Everything from the line that holds "Given: Click Add Project link" through the end of the records below is to be transcribed exactly, except the pictures.
-*-*-
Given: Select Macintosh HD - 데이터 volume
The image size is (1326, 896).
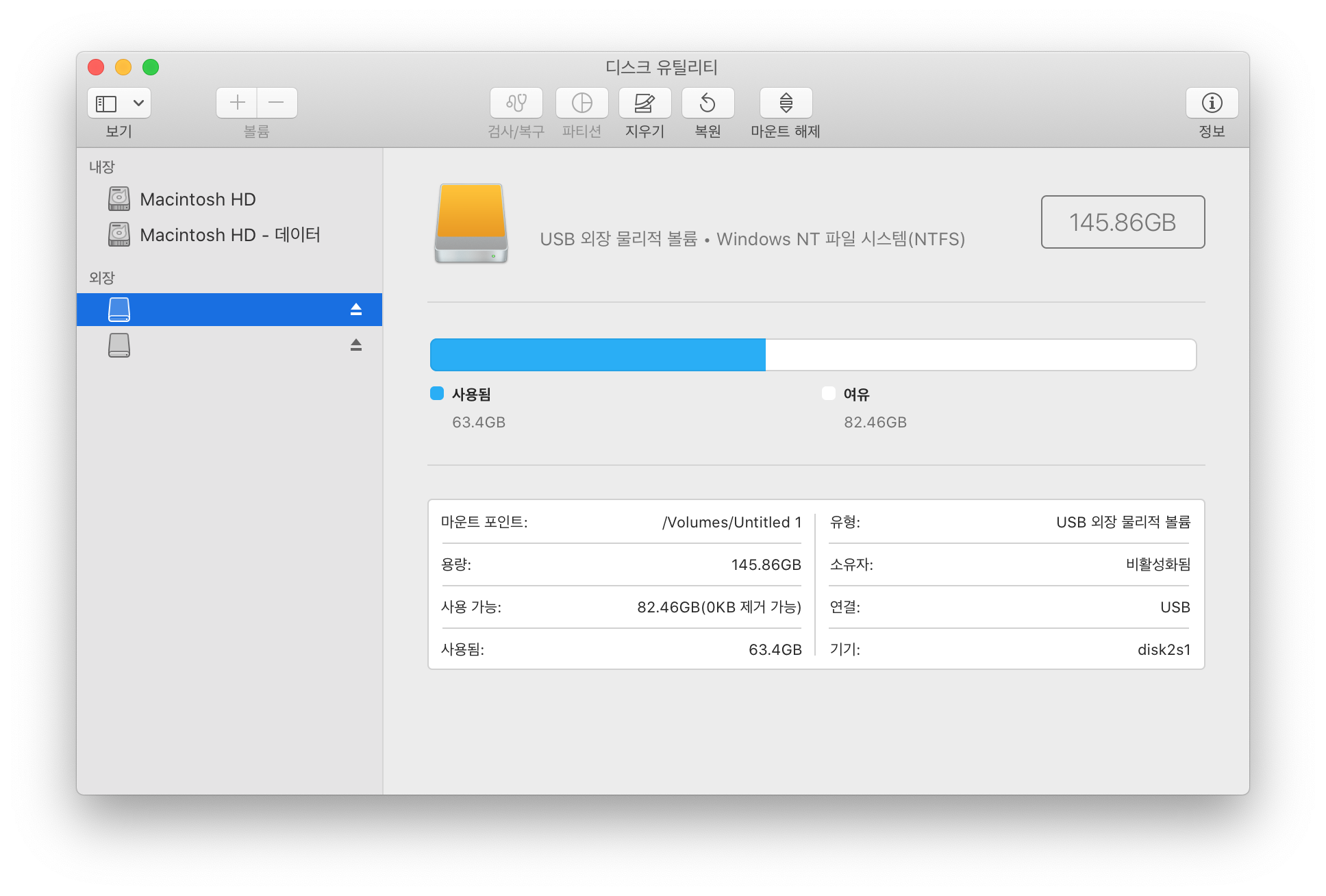Looking at the screenshot, I should coord(229,235).
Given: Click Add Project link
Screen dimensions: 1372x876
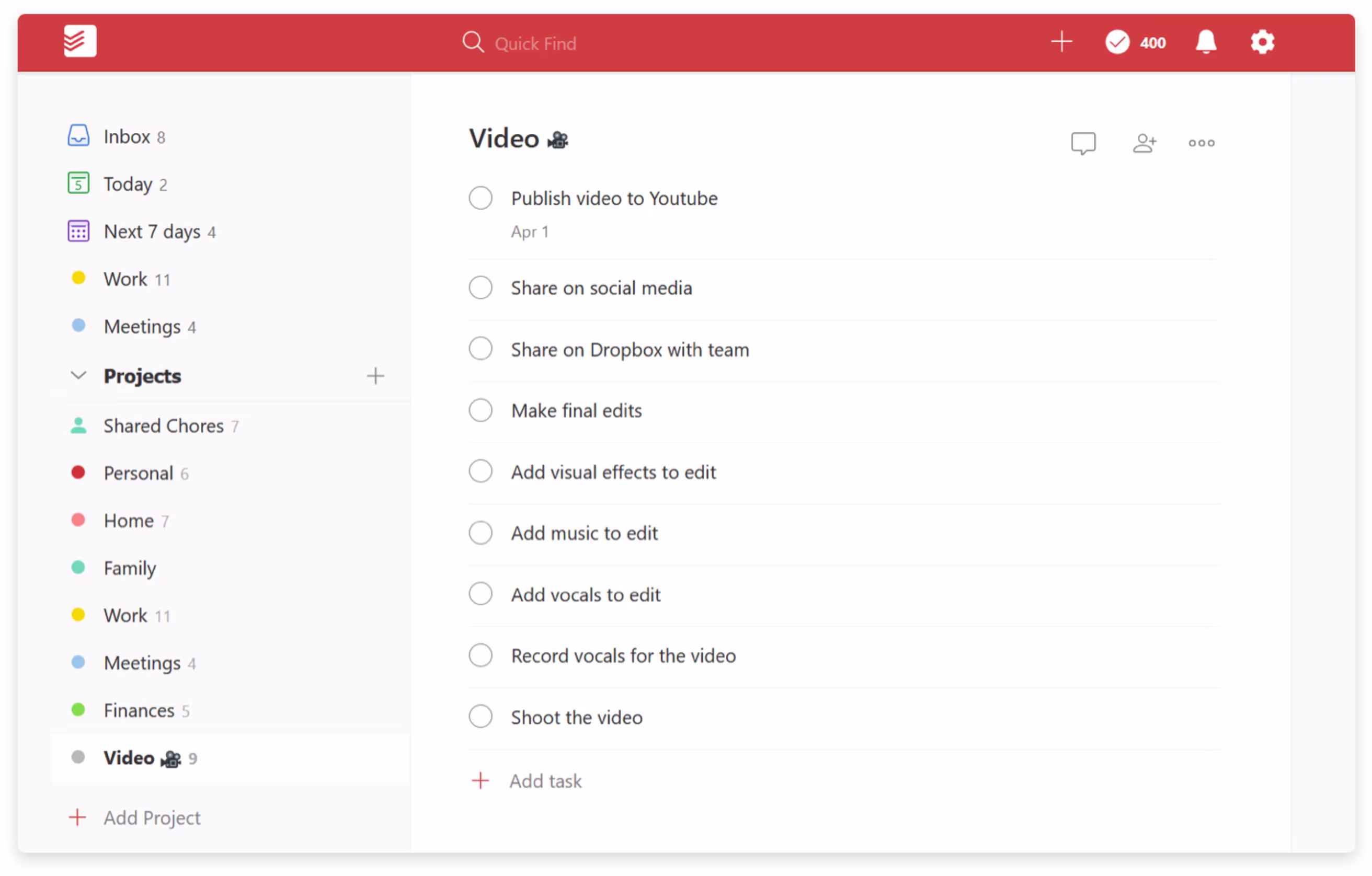Looking at the screenshot, I should [x=152, y=817].
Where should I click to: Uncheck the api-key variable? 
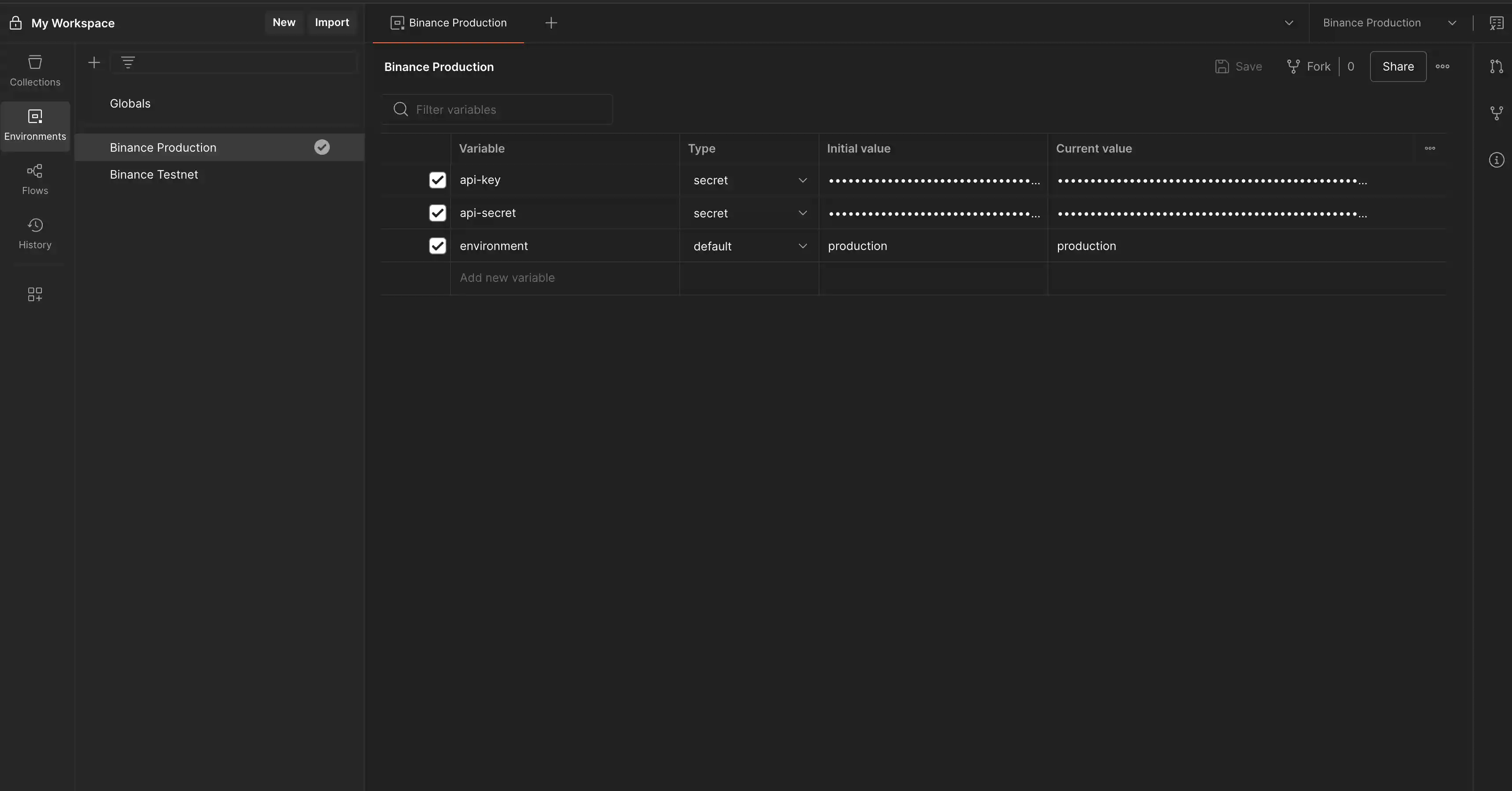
-*-*-
Answer space
Given: Click Add Project link
Screen dimensions: 1372x876
Looking at the screenshot, I should [x=152, y=817].
Where should I click to: Uncheck the api-key variable? 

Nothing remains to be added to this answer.